RT – Na verdade, e falando de um modo geral a nível das sociedades, sinto que estamos a atravessar uma fase em que se estão a perder valores e ideais que estávamos a construir no caminho certo. Estávamos a desmistificar essa questão do homem na dança, que está muitas vezes associada a comportamentos que se dizem femininos ou até mesmo à orientação sexual dos bailarinos, mas estamos a remar ao contrário.
Quanto ao papel do homem na dança, não há mais nem menos dificuldade em relação à mulher. Acho até que a mulher tem mais dificuldade em termos de competição, porque são mais mulheres a dançar do que homens e há menos lugares para cada uma delas. A desvantagem que vejo em relação aos homens é mesmo terem de atravessar um véu qualquer que a sociedade impõe de princípios e valores que acham que um homem perde se se tornar bailarino. É preciso educar a sociedade nesse sentido. A dança e o homem que dança é exatamente igual ao homem que faz contabilidade ou que é CEO de uma empresa.

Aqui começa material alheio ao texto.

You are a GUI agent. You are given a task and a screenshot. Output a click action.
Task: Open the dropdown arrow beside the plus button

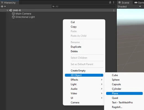pyautogui.click(x=5, y=6)
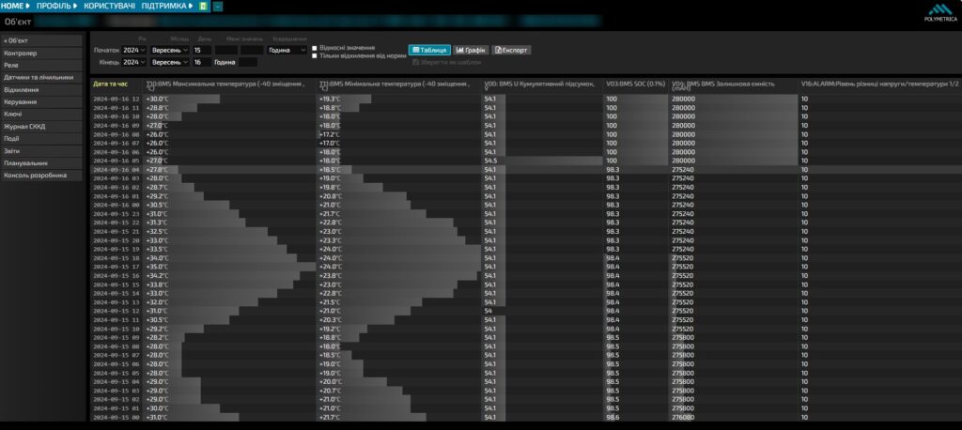Open the Графік chart view

472,51
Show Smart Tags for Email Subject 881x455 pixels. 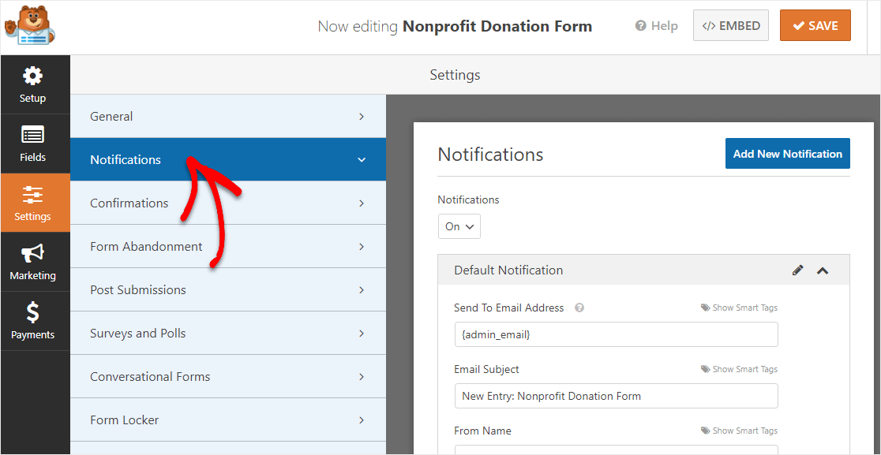[x=739, y=369]

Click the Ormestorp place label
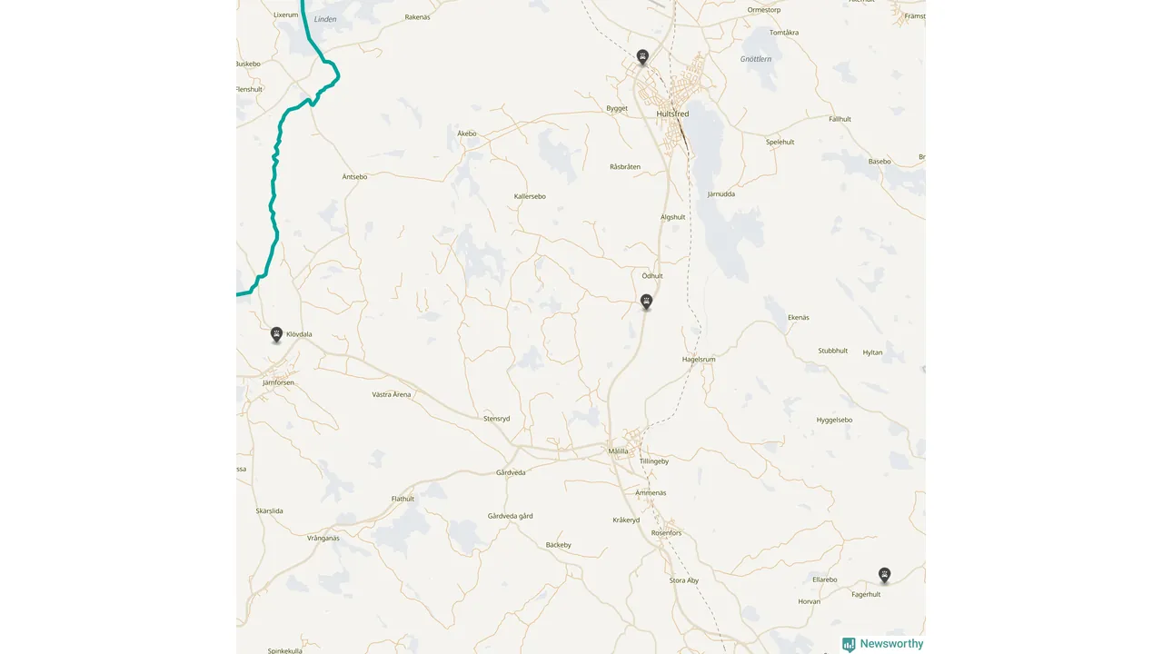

SF – Quais os teus planos para o futuro?

RT – Vou apresentar-te dois planos, um a médio e outro a longo prazo. A médio prazo vou iniciar em 2023 uma criação nova, que não sei bem ainda onde vai estrear nem onde será, mas sei que quero fazer um novo espetáculo e já tenho algumas ideias para o fazer e vou fazer uma reposição na Covilhã, mais para o final do ano, do “Paisagem”. A longo prazo, tenho trabalhado em Lisboa, não porque preciso daquela cidade para trabalhar, mas porque é uma cidade que me oferece espaços de trabalho. Se eu quero um estúdio, tenho. O meu plano era conseguir trabalhar no Norte e especificamente em Felgueiras. Isso é o meu grande objetivo. Ter um espaço aqui para conseguir fazer aquilo que faço em Lisboa. É mesmo uma questão de ter quatro paredes erguidas com um mínimo de condições para se dançar. Os bailarinos deslocam-se tanto para Lisboa, como para Felgueiras.


SF – O facto de quereres trabalhar em Felgueiras, é para provares que é possível viver da cultura até numa cidade mais pequena?

RT – Para mim é uma questão política. A “Purga” está sediada em Felgueiras. Mesmo pegando em todas as máximas que o Ministério da Cultura está constantemente a batalhar, como em trazer as artes e os artistas para o interior, faz todo o sentido e acredito que a arte deve ser acessível a toda a gente. E o acessível a toda a gente pode ser uma Companhia que está sediada em Felgueiras e está a fazer um processo criativo e as pessoas podem ir assistir, ver como funciona, perceber o que é ser um coreógrafo ou um bailarino. Na verdade, é isso que eu faço em Lisboa. Fecho-me num estúdio durante 3 meses com bailarinos e estou a trabalhar com eles, as pessoas vêm assistir aos ensaios, dão o seu feedback e no final há um momento em que se monta o espetáculo e se apresenta. Isso é uma coisa possível de se fazer em Lisboa ou aqui.